In terms of milk supply, there are a number of parameters to consider:

  1. Capacity – how much each breast is actually able to make and store at a given point in time. Breasts are made up of glandular, or milk making, tissue and fatty tissue. The ratio of each is specific to each individual mother, and breast size does not reflect milk making capacity. Unfortunately we  don’t have an effective, scientific way to see determine how much milk a particular breast can make, so we are left with guesses.
  2. Production rate – how quickly your breasts make milk. This depends on:
    •  quick breast emptying in around 10 minutes. Anything more than that is a waste of time.
    • complete breast emptying to remove Feedback Inhibitor of Lactation (FIL). FIL is a hormone produced by the breast that prevents milk production when high enough concentrations collect. It is meant to safeguard against engorgement.
    • allowing at least two hours for your breasts to fill up again
  3. Milk flow – how fast milk comes out of your breasts. This depends on how much milk your breasts can store at any given time. Most of the time, your breasts have more milk than than your baby needs.
  4. Letdown reflex – how much milk your breast squeezes out around 45 seconds after your baby starts sucking, when oxytocin is released. Usually half of your stored supply is pushed out with the first letdown, and there can be several letdowns in each nursing period.

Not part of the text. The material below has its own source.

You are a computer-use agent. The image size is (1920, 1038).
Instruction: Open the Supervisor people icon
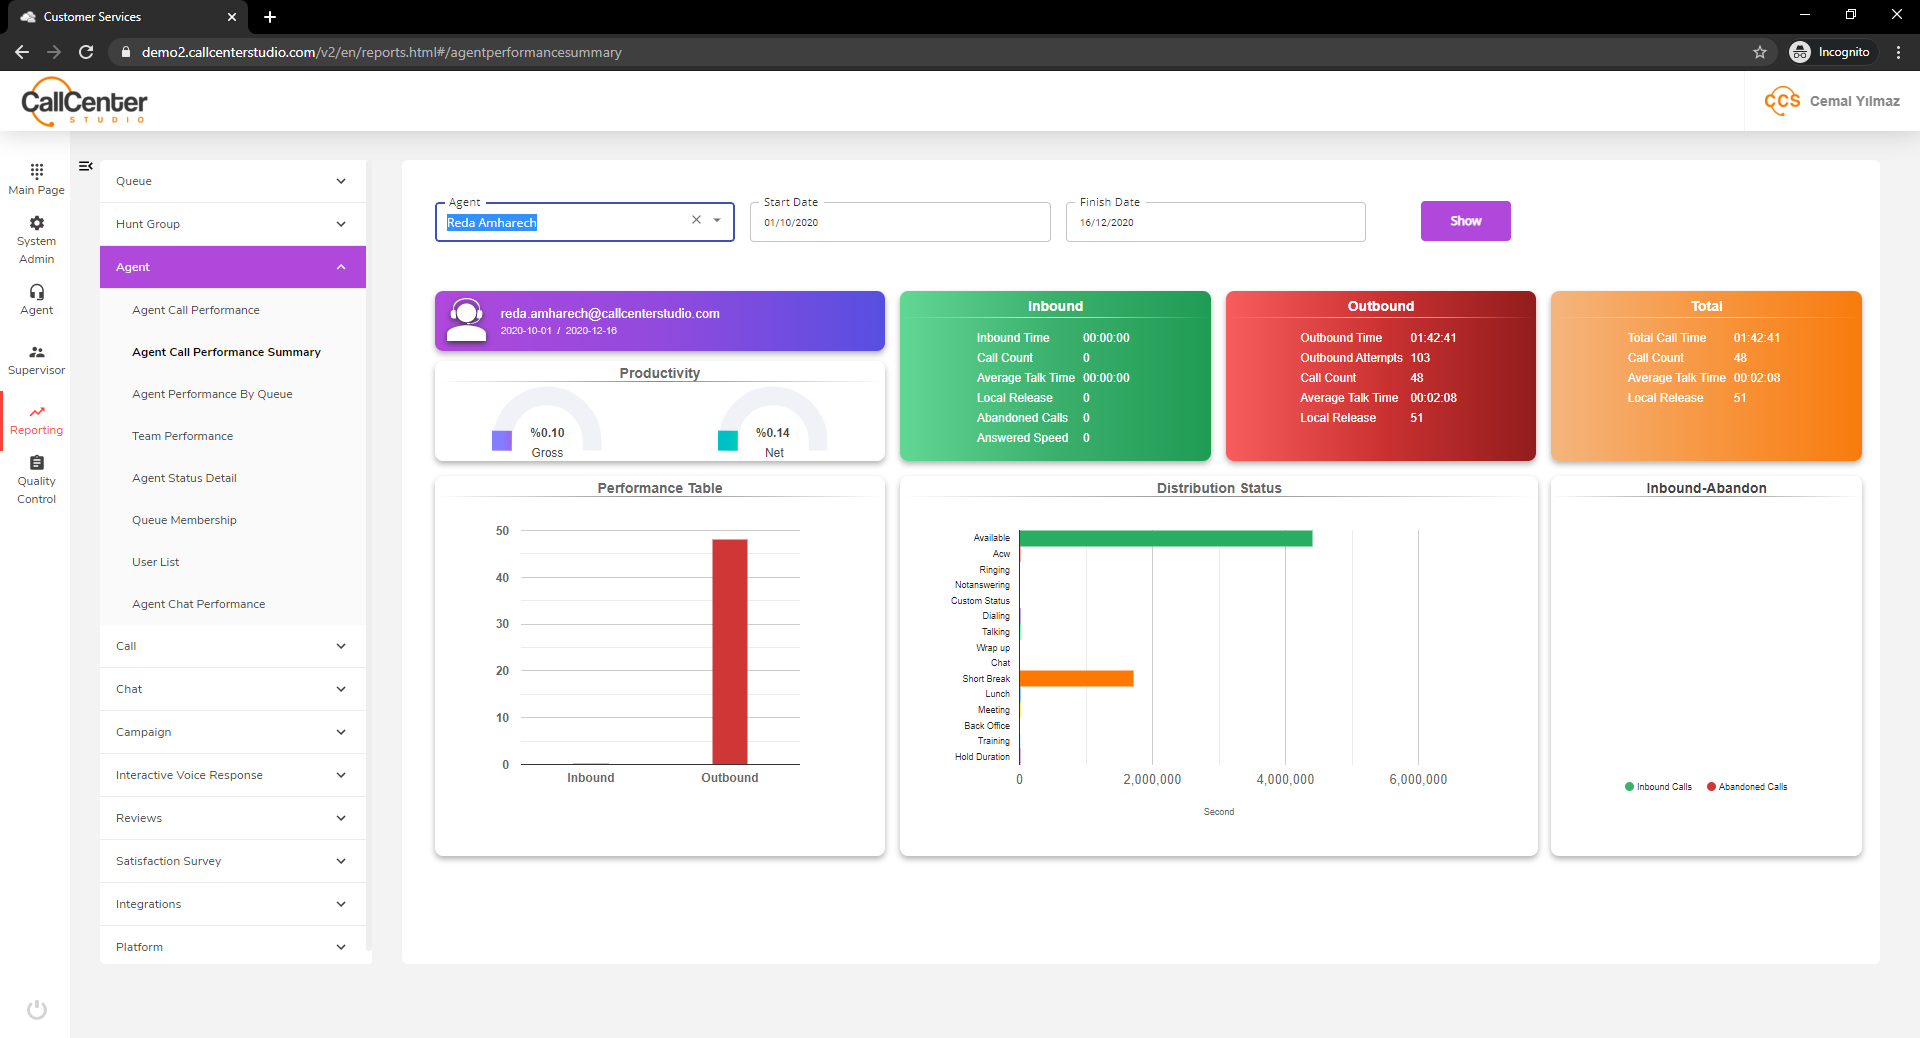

NOTE: Not even the best pump can pull out as much milk as an appropriately latched and nursing baby. So if you are struggling with supply issues and only able to use the pump, there is probably a lot more milk left in there than you realize.


While the focus of most breastfeeding interventions is to prevent a low milk supply, it well known that some mothers make a lot of milk. In fact, some women produce such huge amounts of milk that the recommended patterns of milk removal don’t apply. If you are one of these women, you will produce milk almost no matter what your baby does. You will also have a greater likelihood of engorgement, plugged ducts and mastitis if you aren’t adept at managing your supply.

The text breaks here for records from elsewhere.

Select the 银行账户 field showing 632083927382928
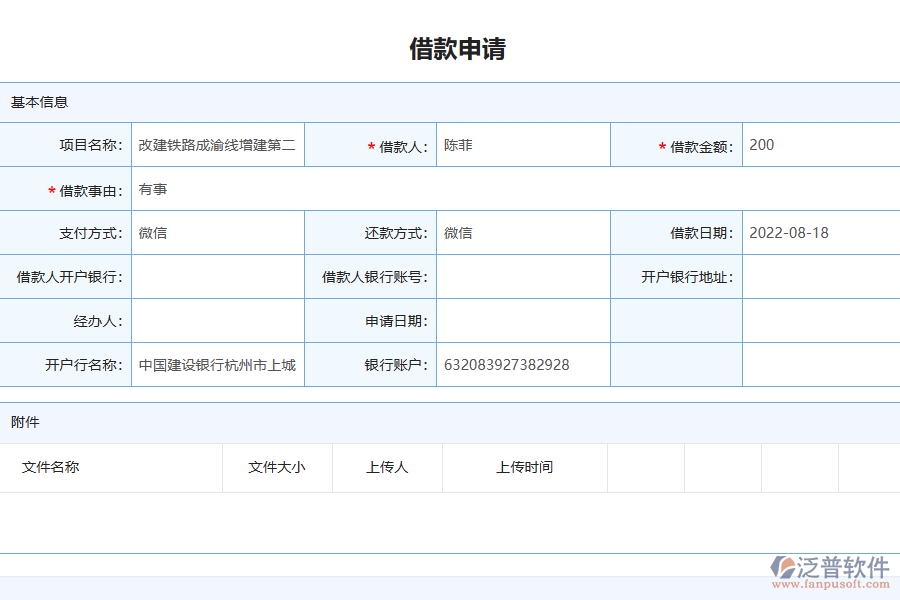Image resolution: width=900 pixels, height=600 pixels. click(522, 364)
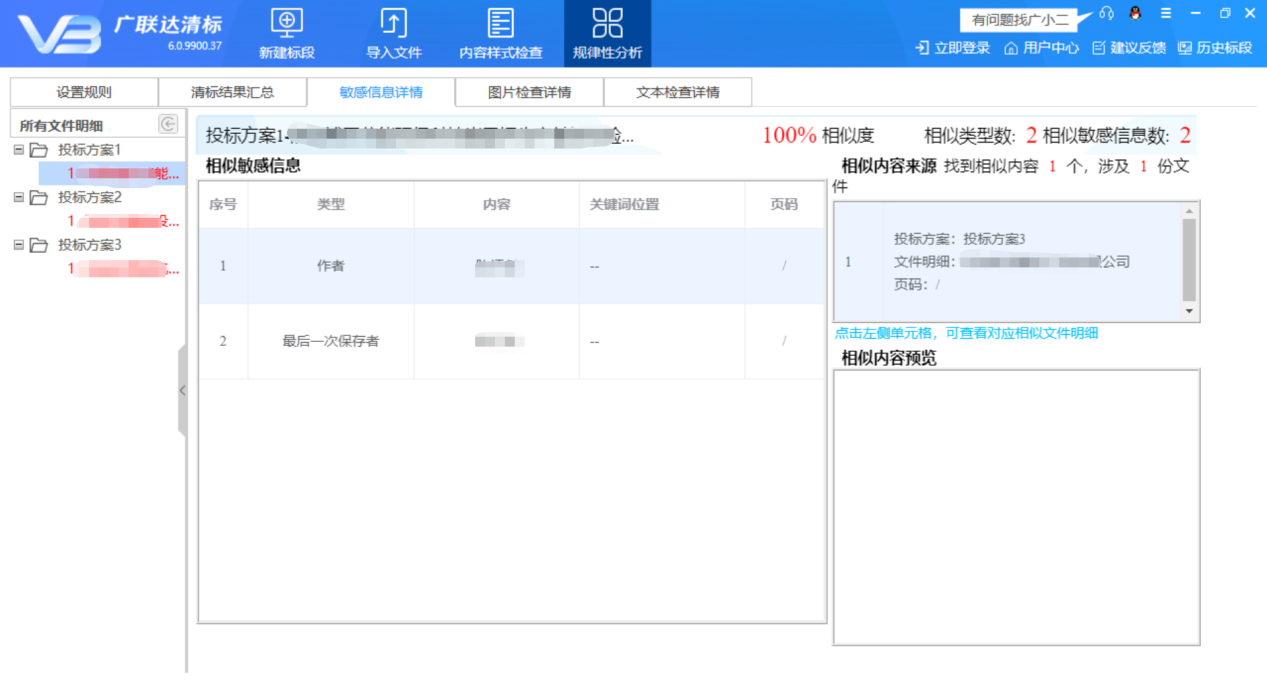
Task: Click the blue 点击左侧单元格 hint link
Action: pos(967,333)
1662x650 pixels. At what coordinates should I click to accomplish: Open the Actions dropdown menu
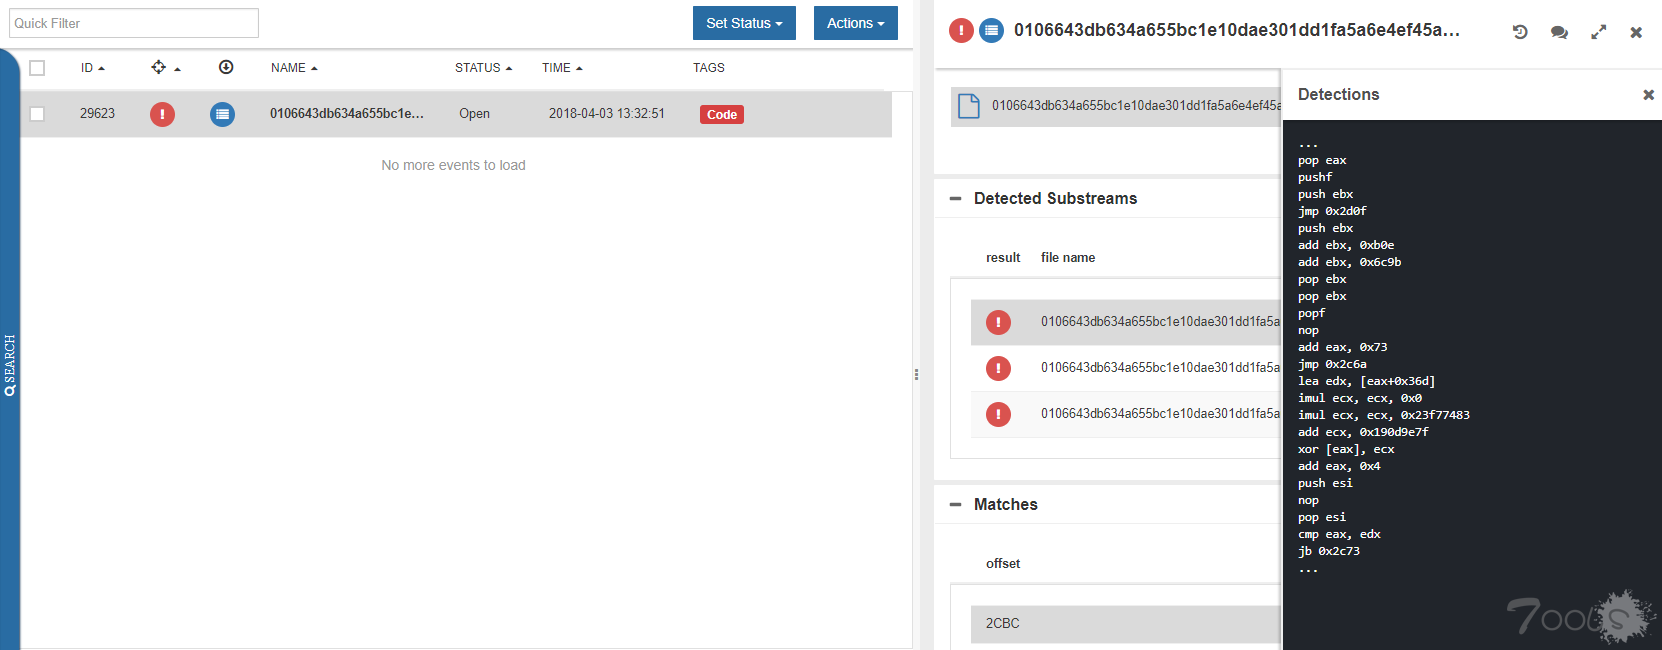point(855,23)
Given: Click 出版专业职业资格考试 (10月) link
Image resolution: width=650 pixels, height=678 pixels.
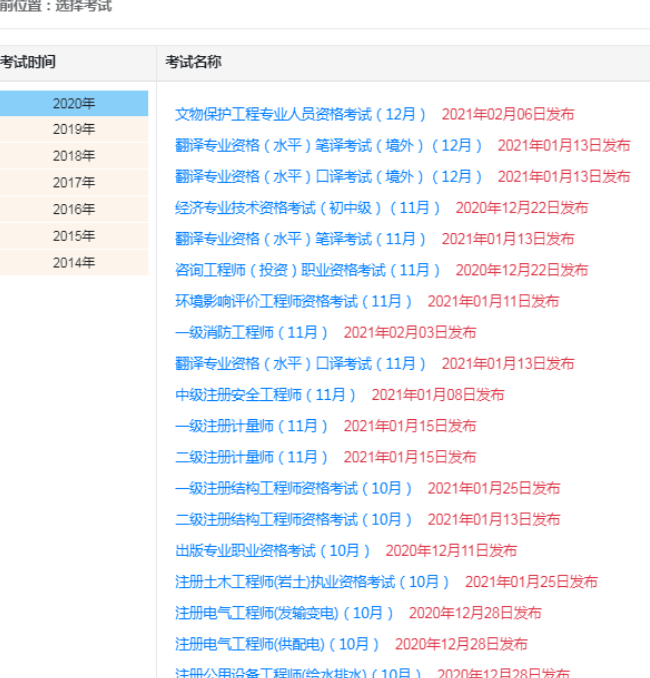Looking at the screenshot, I should coord(273,551).
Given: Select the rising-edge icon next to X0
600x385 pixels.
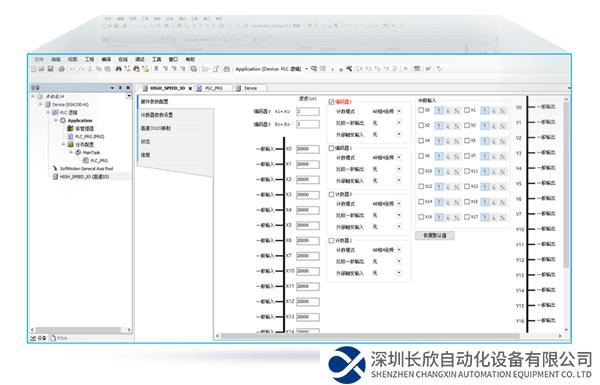Looking at the screenshot, I should click(x=439, y=110).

No one knows why oversupply happens, whether it is due to more glandular tissue or the way your hormones are regulated (or both). In fact, there is no real objective definition for oversupply. No one even knows how prevalent it is. Yet, it is described and discussed with defined symptoms and treatments based on one paper written by a Canadian physician in 1996.

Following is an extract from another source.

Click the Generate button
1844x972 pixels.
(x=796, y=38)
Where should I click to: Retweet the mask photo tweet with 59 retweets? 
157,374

Dr. Livingstone reported on his clinical experience working with 8,000 breastfeeding families. He described overproducers as women who produced more than 60 ml/hr of breast milk. In his practice, he noted an incidence of 15% and coined the diagnosis, Maternal Hyperlactation Syndrome. Many mothers with a large supply had more problems with milk stasis, mastitis, plugged ducts, and breast abscess. He also noted that their infants experienced excessive colic, frequent and rapid feedings, choking and coughing at the breast, diarrhea, and sometimes weight loss, despite the excess supply.

However, not every mother with an oversupply suffers from these issues and neither does her baby. It is more likely that Maternal Hyperlactation syndrome is just another outcome of restricted infant gape. But since mothers are producing so much milk, the manifestation is different.

If you have an oversupply, your excess milk can mask issues your baby is having with the latch because they may still gain weight despite all the struggles. In these cases, it is important to be aware of the experience of nursing, not just your baby’s weight gain.